━━━━━ INFORMATION PROVIDED ━━━━━
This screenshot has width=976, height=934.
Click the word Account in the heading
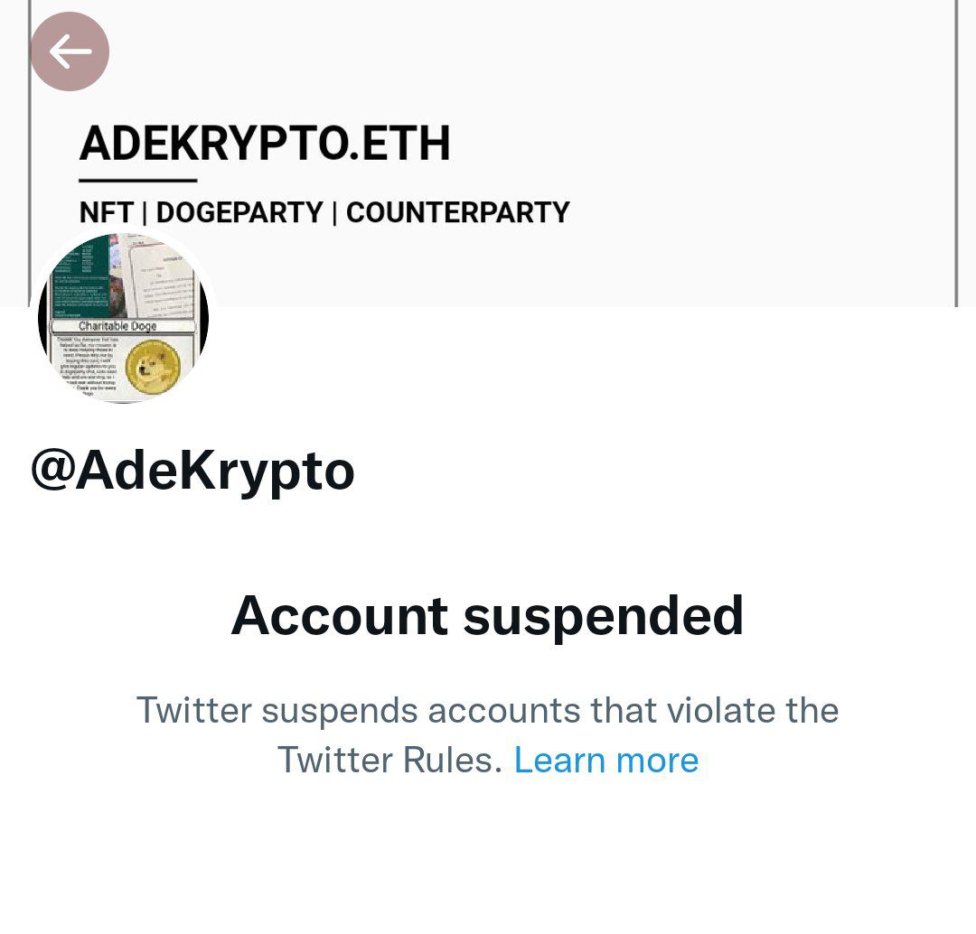coord(339,615)
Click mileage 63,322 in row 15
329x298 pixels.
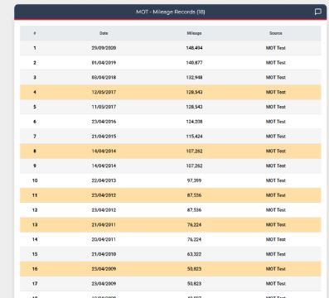click(194, 254)
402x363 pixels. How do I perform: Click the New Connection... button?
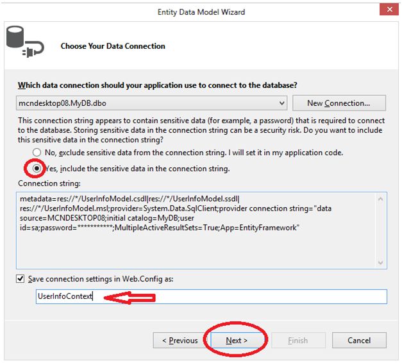coord(339,103)
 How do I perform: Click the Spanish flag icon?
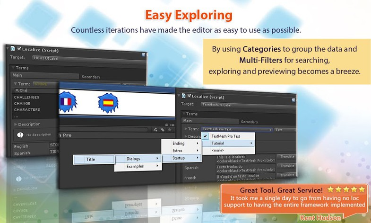pos(107,102)
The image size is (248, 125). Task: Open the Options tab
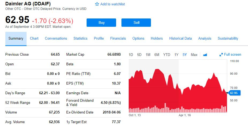[x=138, y=38]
━━━━━
> **WORK TO COMPLETE**:
With pictures left out, repeat exactly the lines from the one containing "How do I perform: Click the Spanish" through the last line of the data above, inclusive, and nothing else.

> **RESULT OF THE TASK**:
 How do I perform: Click the Spanish flag icon?
pos(107,102)
The image size is (248, 125). Task: Open the Options tab
[x=138, y=38]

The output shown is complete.